Available data
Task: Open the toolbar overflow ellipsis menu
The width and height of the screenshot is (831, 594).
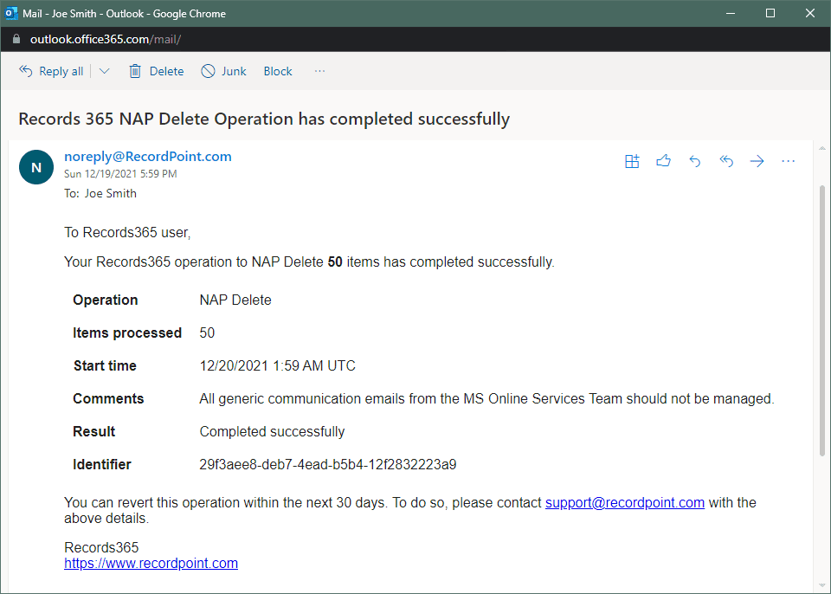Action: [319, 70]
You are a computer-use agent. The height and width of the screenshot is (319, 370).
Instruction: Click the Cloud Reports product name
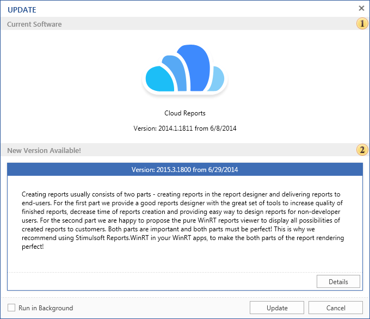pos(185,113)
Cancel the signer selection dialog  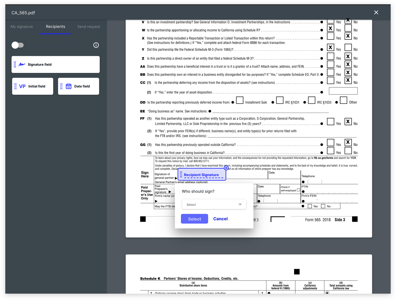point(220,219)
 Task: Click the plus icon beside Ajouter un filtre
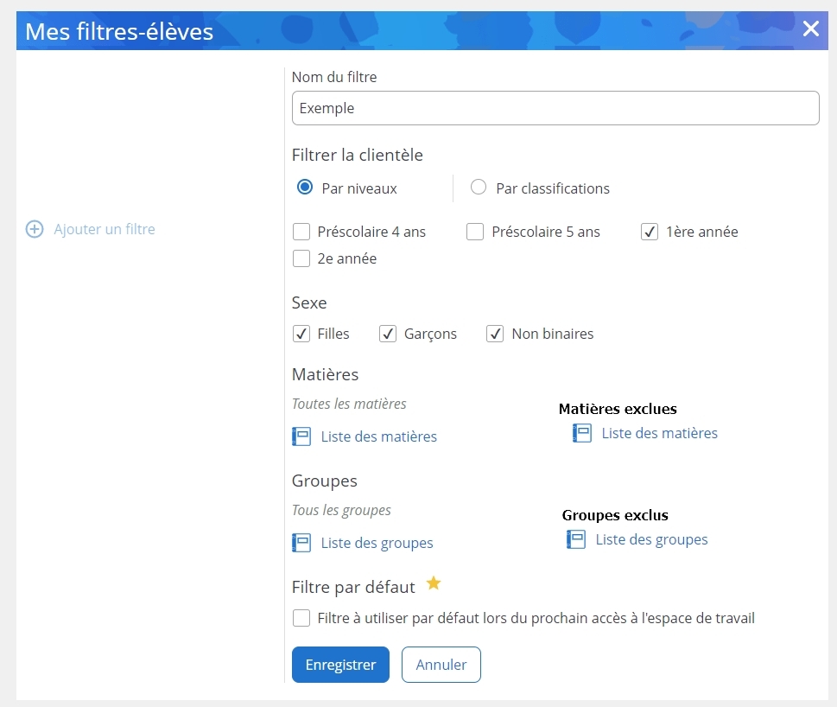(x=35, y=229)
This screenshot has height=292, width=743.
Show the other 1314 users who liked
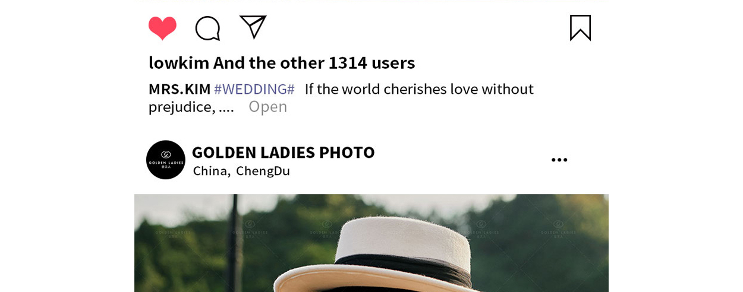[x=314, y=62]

What is asked
Rescale the records above from the line containing "This screenshot has height=292, width=743." down to the end of the records, reproducing every line with its request, and multiply each coordinate in the answers by 2.35, rounding to whole numbers with halves rounded up. Omit the pictures from your answer.

Task answer
This screenshot has height=292, width=743.
Show the other 1314 users who liked
[x=738, y=146]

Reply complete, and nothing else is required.